El éxodo comenzó en octubre pasado, luego del asesinato de 13 elementos de la policía michoacana, quienes fueron emboscados por el Cártel Jalisco Nueva Generación (CJNG), en la comunidad de “El Aguaje”. Desde entonces, los enfrentamientos entre grupos antagónicos del crimen organizado han aumentado y la violencia se ha agudizado en la región, comentó el padre.

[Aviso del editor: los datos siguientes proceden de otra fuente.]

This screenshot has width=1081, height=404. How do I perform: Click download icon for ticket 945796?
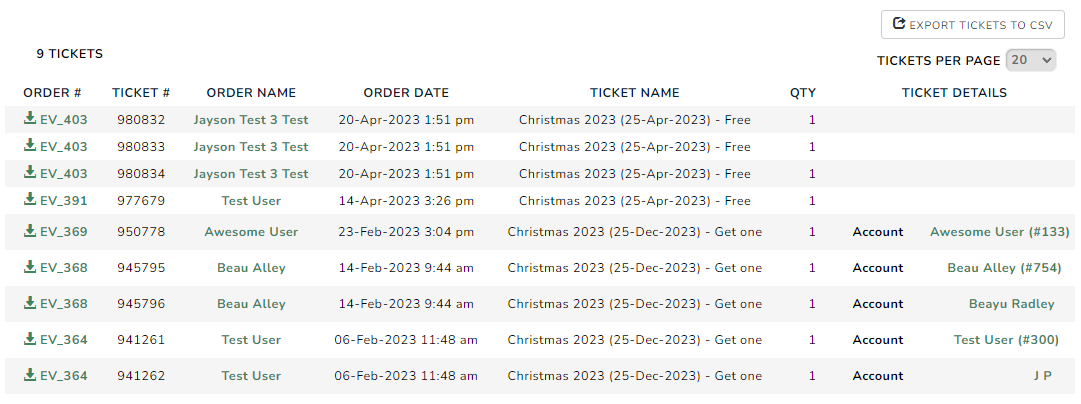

Los enfrentamientos se han suscitado debido a que el CJGN y Cárteles Unidos (compuesto por ex integrantes de grupos criminales como los Viagras, la Familia Michoacana y los Caballeros Templarios) se disputan desde hace meses el control del territorio y los recursos provenientes de delitos como las extorsiones, secuestros y cobro de cuotas

.Desde agosto del año pasado el CJNG ha intentado apoderarse de varios municipios en la entidad: Buenavista, Tepalcatepec, Los Reyes y Aguililla (este último, tierra del líder del CJNG, Nemesio Oseguera). 

En Aguililla, cabecera del municipio del mismo nombre, también hay quienes han abandonado la comunidad, aunque “la situación está relativamente tranquila”, dijo el padre Miguel López. 

Aquí el mayor problema, agregó, es el desabasto de productos básicos, ocasionado por los constantes bloqueos que hacen los grupos delincuenciales. 

“Nosotros dependemos totalmente de lo que compramos fuera. Por ejemplo ayer en la tarde no había un solo huevo, un solo jitomate, porque los carros que salen, por ejemplo a Zamora, a traer verdura y otros productos, como estaba bloqueado no pudieron surtir. No hay gasolina”, señaló. 

Quienes no han tenido otra opción más que permanecer en “El Aguaje” pese a la violencia, comentan la precariedad y el terror en el que viven. “No hay trabajo. Aquí vivimos del corte del limón y el grupo delictivo que hoy tiene el control prohibió el corte. Por eso, muchos también se fueron”. 

En la comunidad de La Ruana, del municipio de Buenavista, algunos habitantes comentaron que por ahora ellos están tranquilos, debido a que la Guardia Nacional, la policía estatal y el ejército tienen mayor presencia, como respuesta a denuncia de la violación a una joven de 15 años, por parte de los delincuentes que suelen “hacer y deshacer sin que ninguna autoridad haga nada”.

El último enfrentamiento entre grupos antagónicos ocurrió la mañana de este martes, en la comunidad de División del Norte, del municipio de Buenavista Tomatlán, en el que murió una persona.

A pesar de que la violencia se ha desbordado y los enfrentamientos son muy evidentes, comentó el padre Miguel, “ningún gobierno hace nada. El municipal no existe, en el estatal la gente no confía, y la Guardia Nacional, pues nos ayuda a mover carros y liberar los caminos bloqueados por los delincuentes y a veces a repeler las agresiones”.